Render the data from the line containing "Open the 工具 menu" through the line containing "[x=496, y=176]" as a Markdown table with the columns Index and Text, giving each line a row number and leaving out blank lines.

[Data for locating words and elements]
+++++
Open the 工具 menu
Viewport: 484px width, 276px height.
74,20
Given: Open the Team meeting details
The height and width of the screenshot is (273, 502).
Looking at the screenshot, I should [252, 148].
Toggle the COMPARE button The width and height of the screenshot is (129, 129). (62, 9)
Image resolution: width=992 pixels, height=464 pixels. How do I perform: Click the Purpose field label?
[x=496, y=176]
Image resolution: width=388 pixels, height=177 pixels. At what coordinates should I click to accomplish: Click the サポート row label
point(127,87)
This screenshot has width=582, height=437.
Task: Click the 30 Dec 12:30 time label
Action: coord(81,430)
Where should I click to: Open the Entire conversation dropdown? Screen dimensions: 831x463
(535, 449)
+++++
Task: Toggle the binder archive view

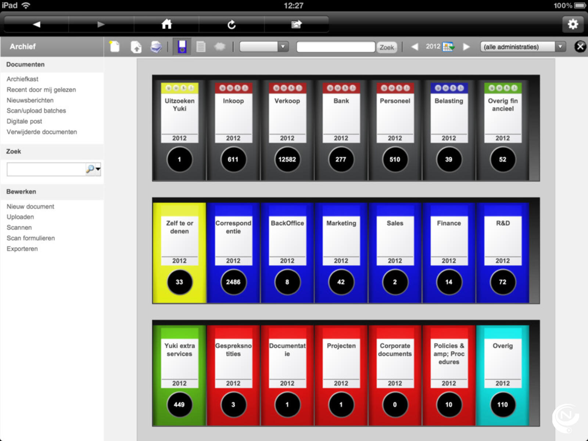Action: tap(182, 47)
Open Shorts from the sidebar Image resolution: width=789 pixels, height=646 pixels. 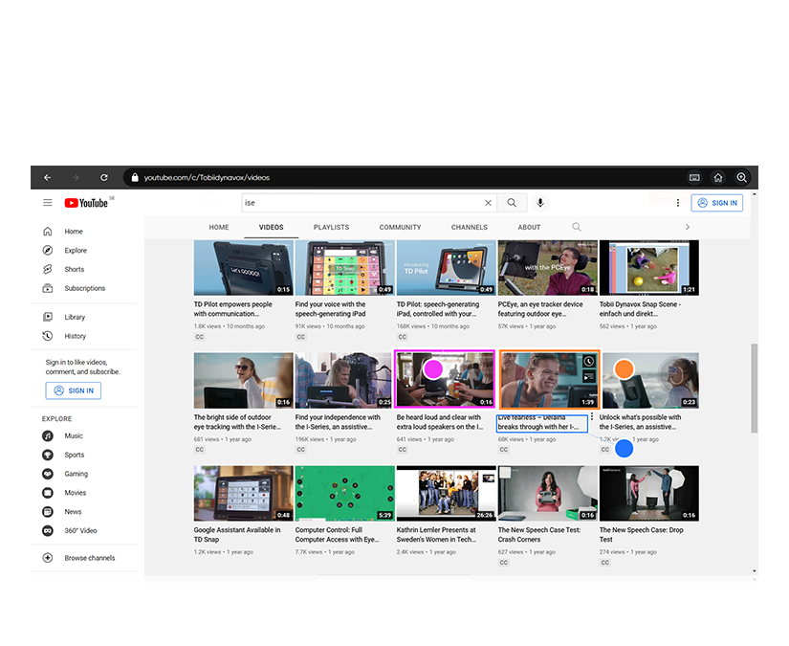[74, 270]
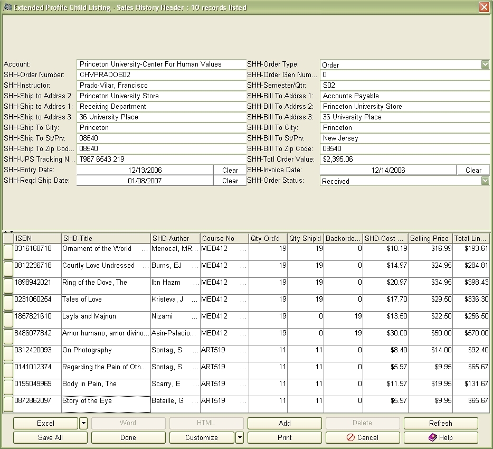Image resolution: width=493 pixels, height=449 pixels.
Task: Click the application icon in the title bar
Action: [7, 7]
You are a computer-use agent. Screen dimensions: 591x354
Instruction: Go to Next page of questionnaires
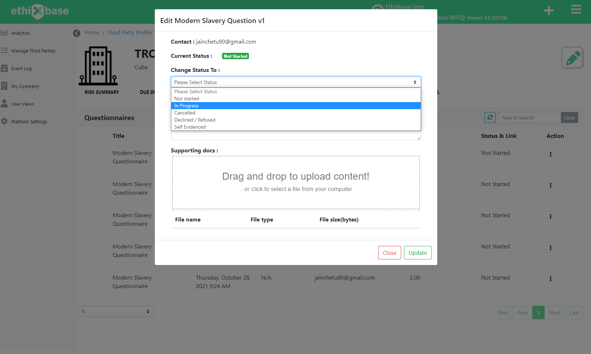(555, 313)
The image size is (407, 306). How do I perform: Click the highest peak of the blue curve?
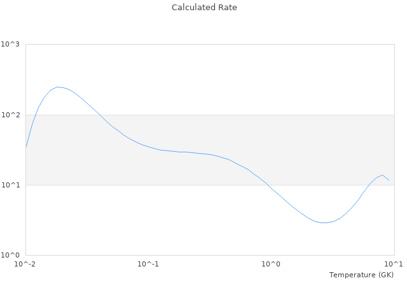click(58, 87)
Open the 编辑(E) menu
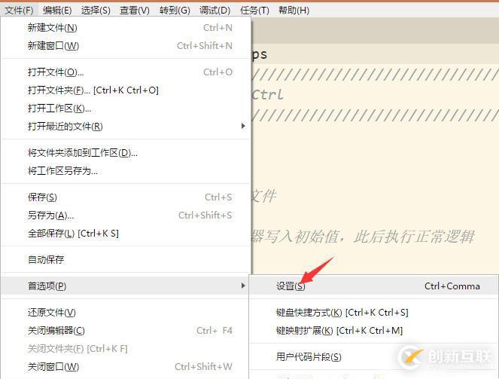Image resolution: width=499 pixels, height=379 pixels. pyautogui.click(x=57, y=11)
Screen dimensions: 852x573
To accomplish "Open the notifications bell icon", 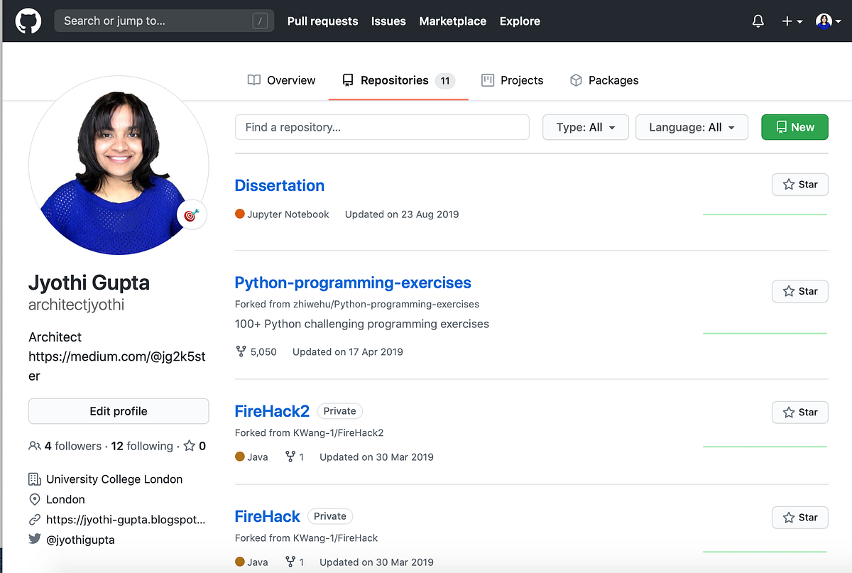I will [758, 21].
+++++
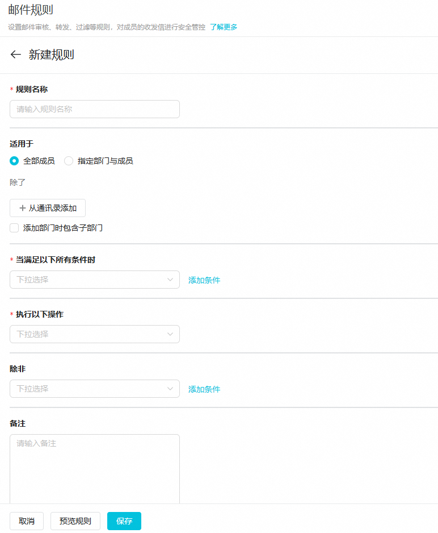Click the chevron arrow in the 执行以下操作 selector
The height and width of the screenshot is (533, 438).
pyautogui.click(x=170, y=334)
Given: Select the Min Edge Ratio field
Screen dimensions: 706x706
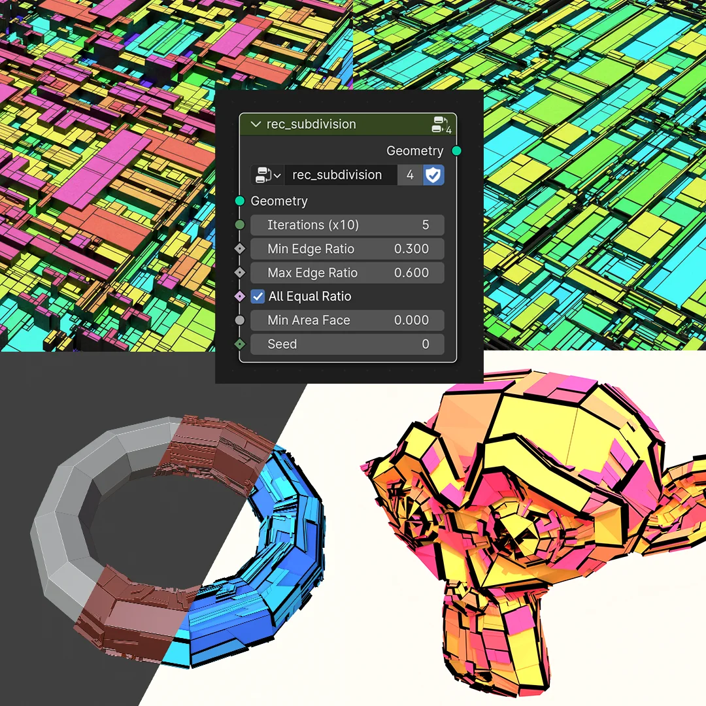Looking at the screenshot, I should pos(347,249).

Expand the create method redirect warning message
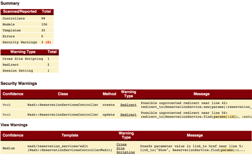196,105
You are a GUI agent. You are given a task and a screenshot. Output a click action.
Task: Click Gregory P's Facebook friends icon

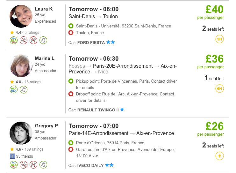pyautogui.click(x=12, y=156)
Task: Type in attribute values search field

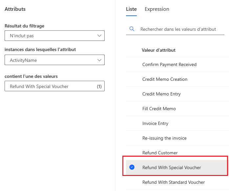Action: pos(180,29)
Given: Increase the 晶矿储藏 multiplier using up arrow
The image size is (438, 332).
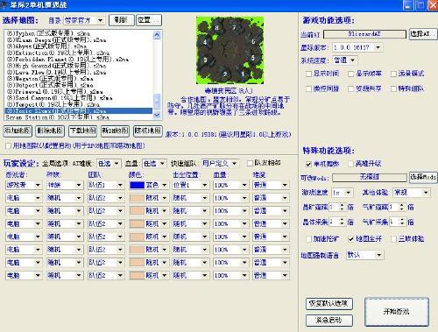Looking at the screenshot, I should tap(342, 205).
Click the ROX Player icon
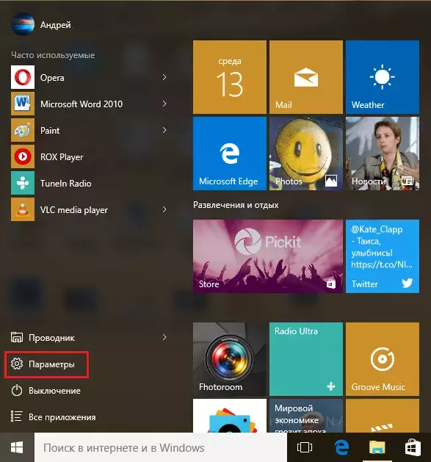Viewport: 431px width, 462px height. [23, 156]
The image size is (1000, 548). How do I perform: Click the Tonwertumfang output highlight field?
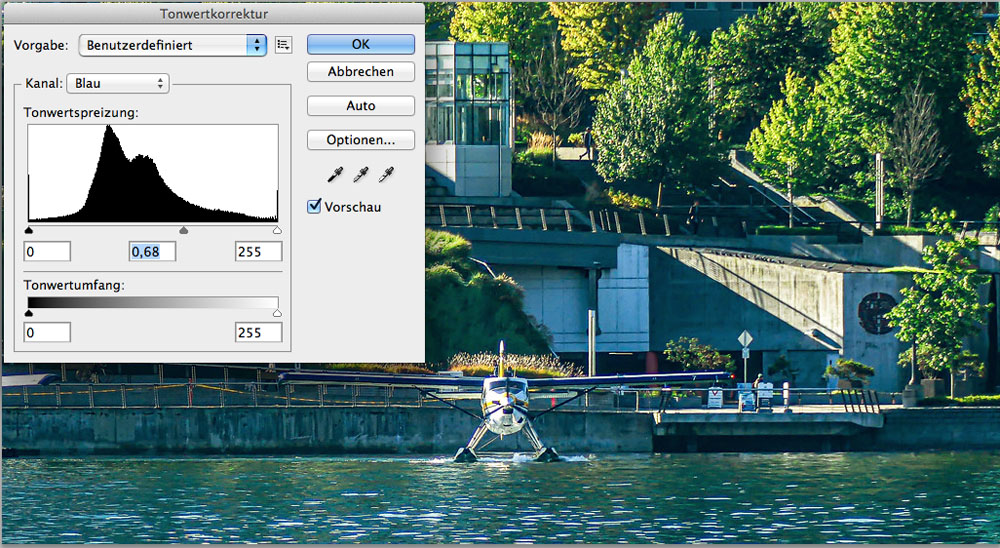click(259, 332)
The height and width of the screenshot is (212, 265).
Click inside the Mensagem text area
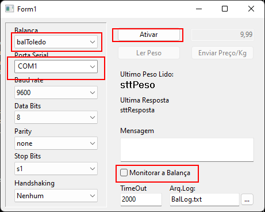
+++++
▸ **Task response**
| Index | Text |
|---|---|
| 1 | Open the 工具 menu |
| 2 | Viewport: 484px width, 276px height. |
| 3 | 74,20 |
| 4 | Given: Open the Team meeting details |
| 5 | The height and width of the screenshot is (273, 502). |
| 6 | Looking at the screenshot, I should [252, 148]. |
| 7 | Toggle the COMPARE button The width and height of the screenshot is (129, 129). (62, 9) |
| 8 | Image resolution: width=992 pixels, height=464 pixels. How do I perform: Click the Purpose field label? |
| 9 | [x=496, y=176] |